What to do if you are in a data breach…
Stay Calm
Data breaches are becoming common these days. As of April 2019, the Have I Been Pwned website reported roughly 7.9 billion accounts as part of their database of breached accounts. In other words, you’re in good company.
Learn About the Breach
The correct response for any data breach is specific to what type of data has been stolen. Here are some common data elements and suggested responses:
- E-Mail, Username, Full Name, other biographic information: You may start receiving new junk e-mail, but for the most part this data is pretty common knowledge anyway and you should assume that it is out on the web. Keep that in mind when choosing security questions for websites and change any that may rely on this information.

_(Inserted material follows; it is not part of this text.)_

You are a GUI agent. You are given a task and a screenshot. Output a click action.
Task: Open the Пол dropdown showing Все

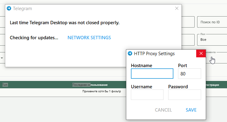tap(212, 40)
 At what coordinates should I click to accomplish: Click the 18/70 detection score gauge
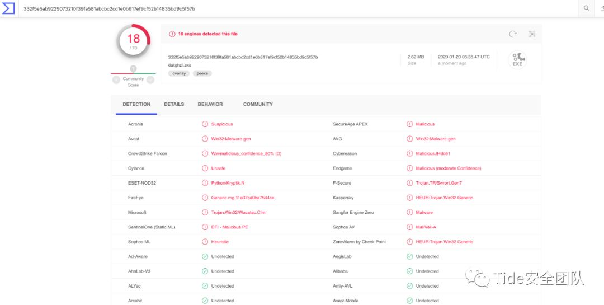tap(133, 41)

- Plain Text Passwords: Change your password for this site and any other site that uses the same password. Hackers will often add your account to a database and use it to try other websites (social media, banking, etc.) to see what else they can get into.
- Hashed or encrypted passwords: It takes more work to decrypt an encrypted or hashed password, but computers are getting really fast these days. It may take some time for them to get your password, but you should go ahead and assume that they can and follow the same guidelines as plain text passwords.

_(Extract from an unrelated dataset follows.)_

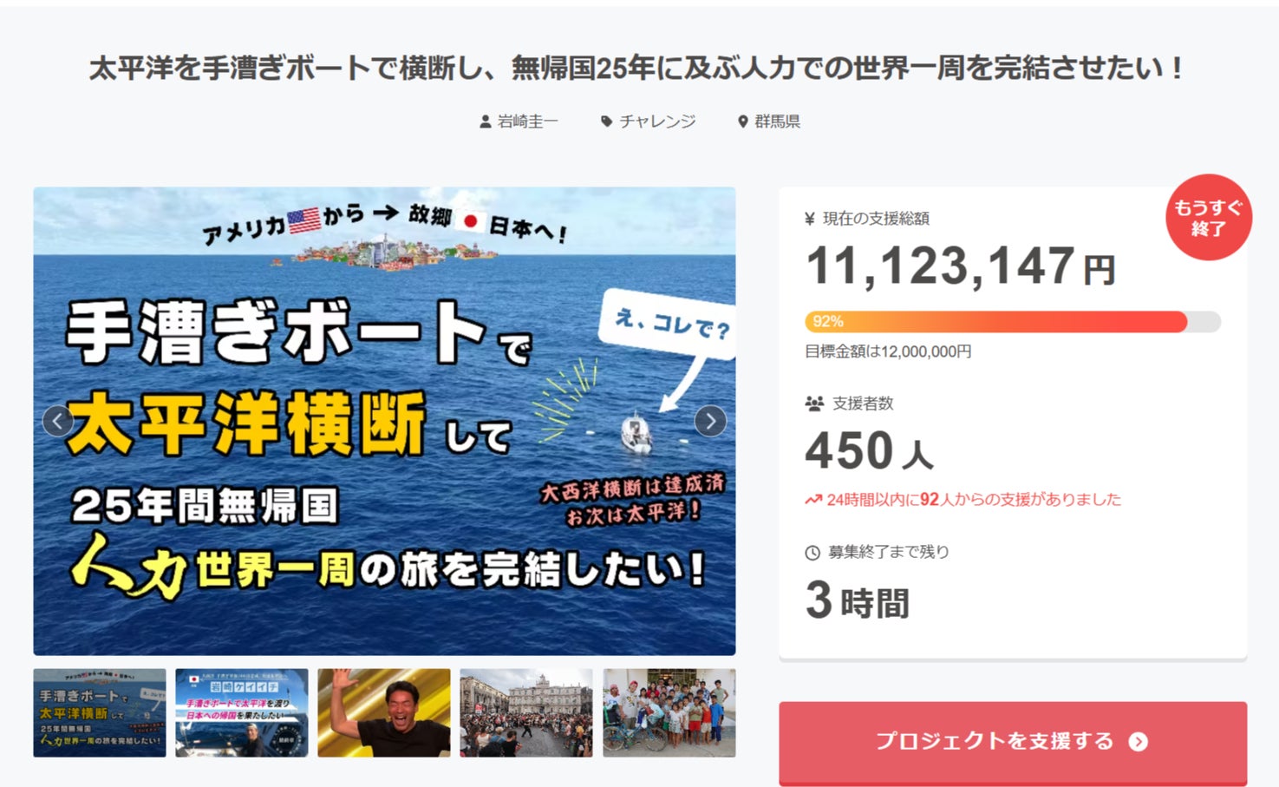Click the clock icon beside 募集終了まで残り
Image resolution: width=1279 pixels, height=787 pixels.
point(812,553)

- Credit Card, Banking, Social Security, or Other Financial Information: Contact your bank or financial institution immediately to replace credit cards, check for unrecognized transactions, and any other security protocols that they have in place. The sooner you contact your financial institution the sooner it becomes their problem. Sign up for credit monitoring if you don’t have it already and check your credit report for accounts that you don’t recognize.
General Tips
Here are some general tips and tricks to consider:
- You can reduce your risk by using unique passwords for every site. The best password is the one that you don’t know. Consider using a password manager like LastPass or 1Password so that you can use a password for each site that is unique and random.
- After each data breach there is an uptick in blackmail e-mails that use the information in the breach to convince you that they have access to your computer. They don’t, so don’t pay them (and make sure your antivirus is current and running).

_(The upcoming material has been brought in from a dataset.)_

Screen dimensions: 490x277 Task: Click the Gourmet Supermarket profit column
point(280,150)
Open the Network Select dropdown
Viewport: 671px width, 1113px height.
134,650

- You can sign up for breach monitoring for free at the haveibeenpwned.com website.
There was a time when the focus was on preventing your data from being breached. While this is still a good practice, we’ve reached a point where a lot of people collect data about you and not all of them will be as careful as you are with that data. Take some time to think about how you can minimize the impact when your data might be leaked because there is a very good chance that data about you has been leaked or will be leaked soon.